Note where the overlap is -- it's basically only on the jersey edge to elastic. We don't hem either one anymore. (We used to, because the fabric couldn't tolerate not being hemmed, but jersey knitting has improved in the last 30 years.) HOWEVER, for 1/6 scale, both serging and coverstitching become impractical; the machines just cannot get that small. With MSD scale, I can just barely apply an elastic waistband in the round; I have to do the legs flat. (Which is how the professionally made MSD knickers are made.) At 1/6th, I'd do everything flat and join the side seams last. (For production, I would also go production line instead of making individual garments -- trace out 12 pair on the same piece of fabric, apply all of their elastics, then cut them out and do the side seams last -- for ease of sewing.
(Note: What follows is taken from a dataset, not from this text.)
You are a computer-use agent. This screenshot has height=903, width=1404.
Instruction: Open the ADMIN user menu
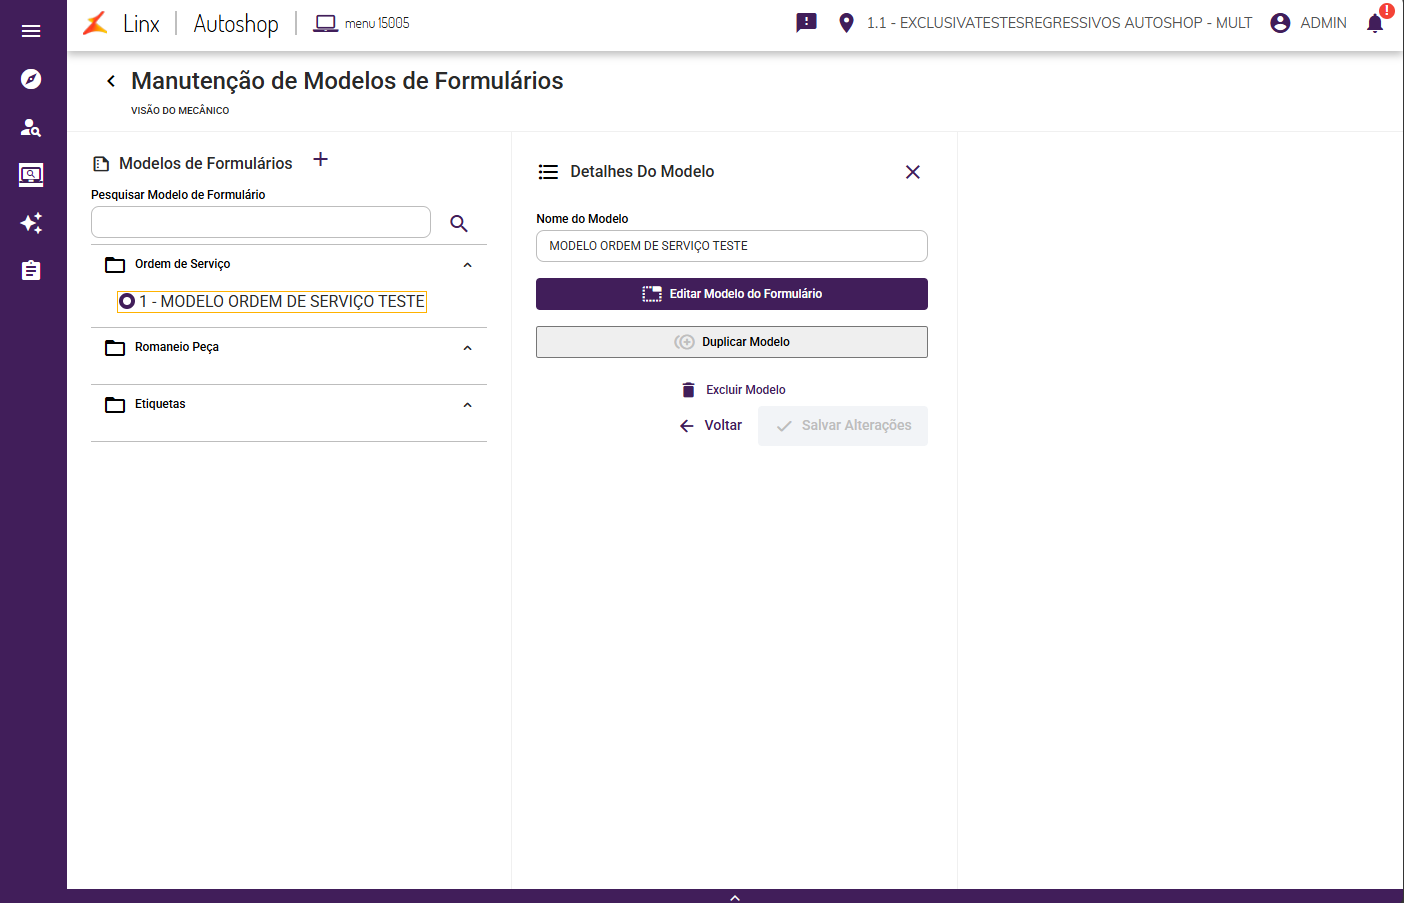pyautogui.click(x=1308, y=23)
There will be more waste of material, but the production time will be the more valuable commodity, and at 1/6 scale, you'll have almost as much waste as finished product anyway.) If you would like, I'll run up the test for that. I've got a functional flat 1/3 scale underwear pattern and I don't mind having extra underwear available.

WhiteDove01s wrote:The lace panties sound interesting, but I already have a pattern I'm trying to work the last bugs out of.


Fair enough.

Given that you're working towards a production environment, please allow me to recommend a blog: fashion-incubator.com. She's in the industry, and the industry techniques translate to a small shop environment. You have to know your price point for your garment, and you have to pay yourself for your time, and if you're not making at least minimum wage an hour, you're doing it wrong. Since people will reasonably pay between $7 and $10 for a pair of panties for their dolls, you can't afford to spend more than a half hour on each pair (materials and infrastructure cost), including cutting and final packaging. That's still not costing out your development time. You should be able to build a nice garment in that amount of time -- but you'll have to make sure you've got the tools for the technique and that you're applying the right technique to the scale.